When, now many years ago, Vela and others of the Milanese school taught a new and totally different way of looking at and treating drapery, flesh, and more especially hair, they would never have believed, I think, that their imitators would have gone to such lengths, and have so exaggerated that method as to have rendered it supremely false, ridiculous, and incomprehensible. In fact, things have got to such a pass to-day that hair looks like anything but hair—more like stalactites or beehives, salad or whipped cream; and this last the hair made by some of the imitators and exaggerators of that peculiar way of seeing nature particularly resembles. At the great exhibition at Paris one saw both master and scholars; or it would be better to say, the initiator and the imitators. Vela with his sobriety of purpose, full of life, here and there with rough-and-ready touches as art and taste counsel, and nature and harmony teach—the others, with little taste, great self-reliance, and equal audacity, striving their best to muddle up everything together in a topsy-turvy fashion. Taste, which is an individual sentiment, was reduced to a system, or rather a manner; sobriety was transformed into hardness, and a studied neglect of certain parts, exchanged for a systematic and excessive carelessness; and on the contrary, as if in contrast, an affected imitation of little folds, bands, lace, and polished beads and necklaces, the delight and admiration of women and children, little and big.

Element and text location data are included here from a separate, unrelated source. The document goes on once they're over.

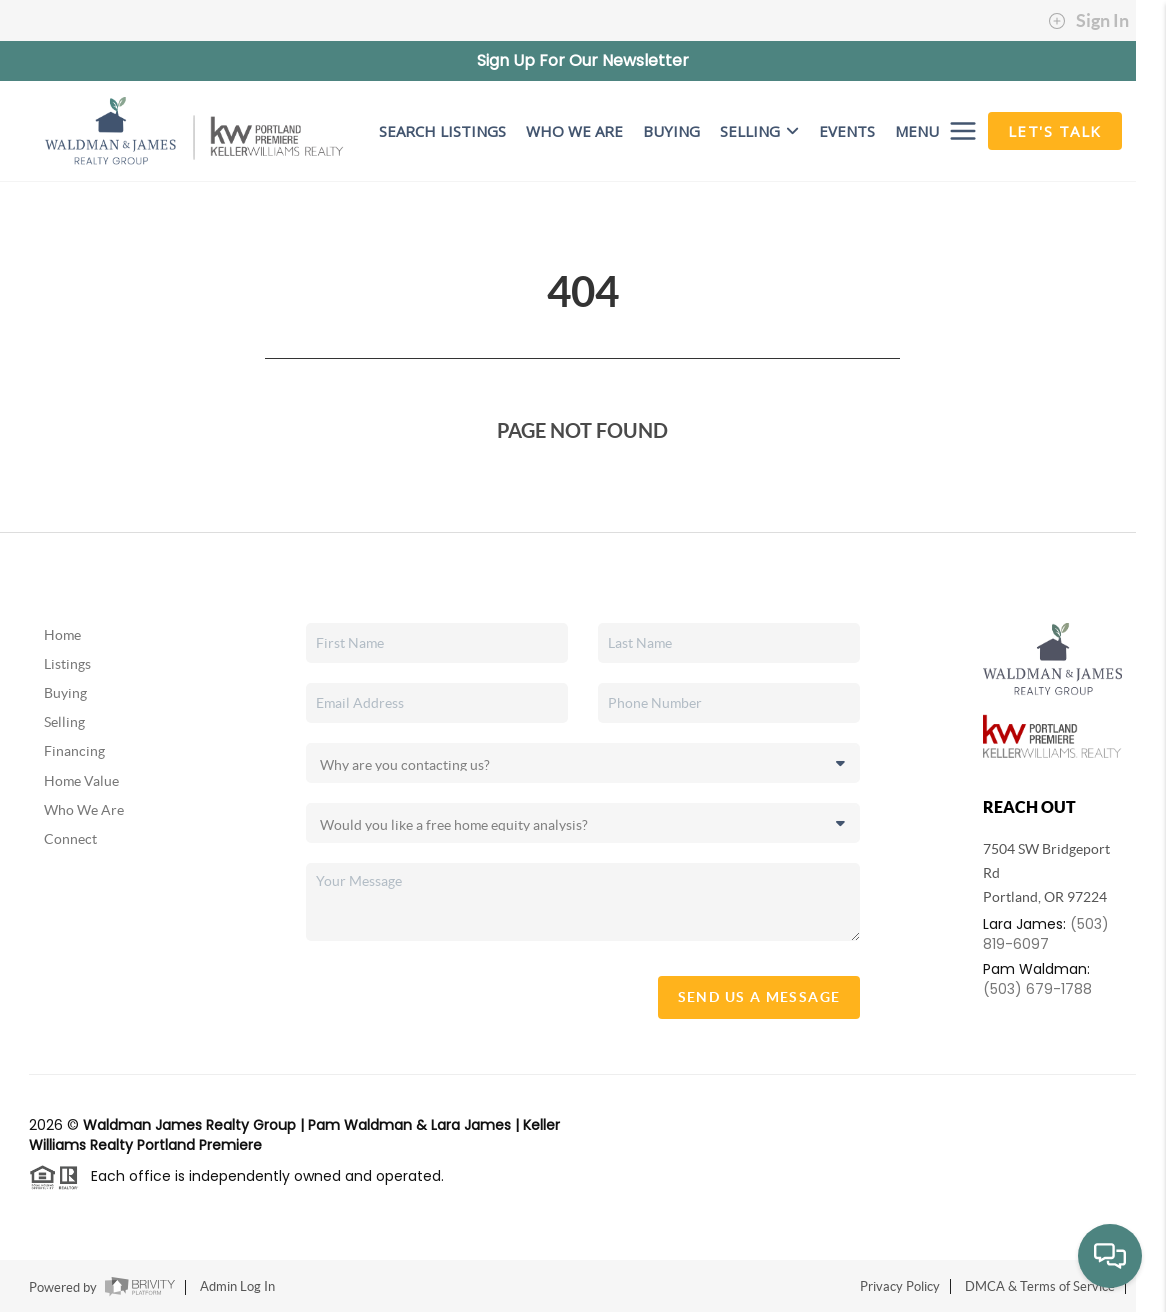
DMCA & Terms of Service (1040, 1286)
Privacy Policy (900, 1286)
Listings (67, 664)
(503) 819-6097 (1046, 934)
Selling (759, 131)
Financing (74, 751)
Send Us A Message (759, 997)
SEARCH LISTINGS (442, 131)
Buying (65, 693)
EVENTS (847, 131)
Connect (70, 839)
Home (62, 635)
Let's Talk (1055, 131)
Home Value (81, 781)
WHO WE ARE (574, 131)
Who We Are (84, 810)
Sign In (1088, 21)
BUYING (671, 131)
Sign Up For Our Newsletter (583, 60)
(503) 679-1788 (1037, 989)
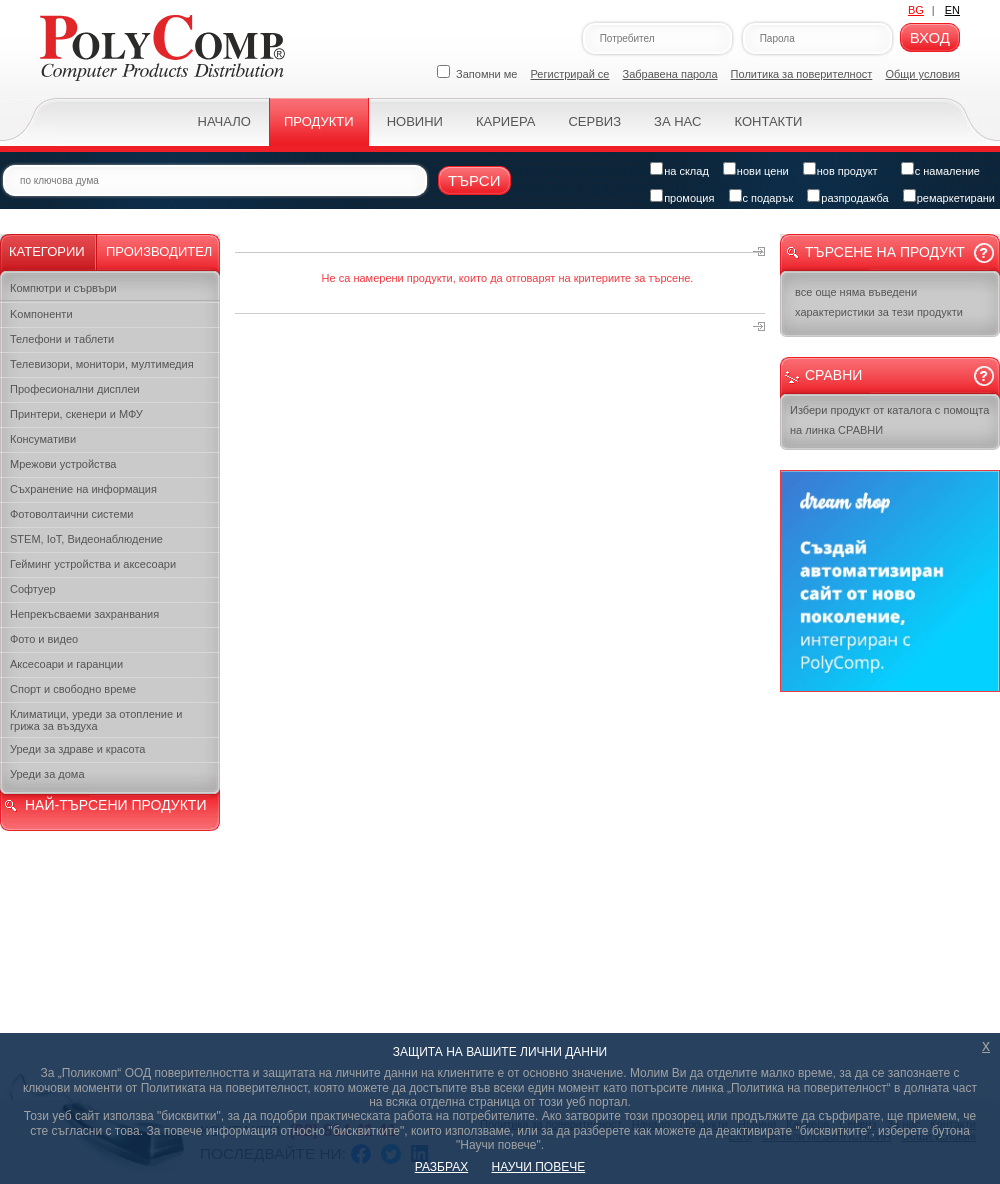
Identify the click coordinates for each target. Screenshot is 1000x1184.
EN (952, 10)
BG (916, 10)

FRIVOLOUS AND AFFECTED ART.
At the exhibition in Paris, amongst the fops and the milliners this alluring kind of work was received with enthusiasm, because a novelty always makes a greater impression on the frivolous; but serious people of good taste, as well as the judges, did not allow themselves to be attracted by such superficiality. It is true, however, that they were too severe with works of merit, and if it had not been that the limited number of prizes prevented them from being more liberal, the jury that I belonged to would have been to blame. But it is not requisite for me to repeat here what I said on sculpture, and what I wrote officially on that exhibition.
I became acquainted at that time with the best French artists, and they showed me almost brotherly kindness. I sat at their meetings at the Academy, of which I had been a member since 1863, and was afterwards raised to the rank of corresponding member, which is the highest honour the Academy can confer. Although unworthy to do so, I had Giovacchino Rossini's seat.
ROSSINI'S HOUSE IN PARIS.
Rossini's house was the genial meeting-place of all there was of most distinguished then in Paris, not only of the musical class, but of the artistic and literary. He had music, and often sat down to the piano and accompanied his inedited songs. I remember two of singular beauty; one most sad in subject, words, and notes, of a father from whom his little son had been stolen. It was a lament, refined, delicate, and touching, and at the end of every verse came the ritornello—"Chi l'avesse trovato il mio piccino!" The words, I was told, were by Castellani of Rome. The other song was brilliant, strong, thrilling. It was an outburst of love, where a Tyrolese jodel was interpolated and sung by that brilliant imaginative genius Gustave Doré. Here one met with choice conversation, fruitful, instructive, amiable, and vivacious, from which one came forth with the mind more elevated and a greater warmth at heart; but....
To that exhibition I sent a plaster cast of my bas-relief representing the "Triumph of the Cross," the marble group of the "Pietà," and the model for the base of the Egyptian Vase. For these works the great medal of honour was conferred upon me. In painting, Professor Ussi had the same great medal for his picture "La Cacciata del Duca d'Atene." Domenico Morelli for his "Torquato Tasso," and Vincenzo Vela for his "Dying Napoleon," obtained the first-class gold medal, but they also deserved to have had the great medal.
A fine genius is Domenico Morelli, as well as a loyal and generous friend, for he greatly rejoiced when Ussi obtained the great prize for Italian painting; and I remember that he said, "As long as there is the great prize, be it awarded to myself, Ussi, or any one else, it is of small consequence as long as Italy does not fall behind. Long live Art and Italy!"
INFLUENCE OF THE PARIS EXHIBITION.
For the matter of that, one art (I speak of painting) was most worthily represented, and brought forward a virgin element—subject to discussion and confirmation, it is true, yet fruitful of good result, such as recalling art to its fundamental principle, which is the imitation of nature, and relieving young men from the conventional trammels learnt on the benches of the Academy (I wish I could say learnt in the past), making them breathe a more ventilated, healthy air, placing before their eyes that infinite variety and beauty of which nature is composed in all its parts, in all its effects, and in all its forms—in the heavens, in the sea, on the hills, in the plains, in the forests, in the animals and in men—and every one of these things always varying according to light, according to the quietness or the emotions of nature, according to temperament, to the habits of animals and men; all of which things are so well taught by nature to those holding a constant firm will to study her. This element, I say, appeared with but slight deviations at the world's exhibition in Paris, and did good. It rejuvenated art, and lifted it out of some conventionalities, whilst it placed others in bad repute. But enough of this for the present; let us speak of something else.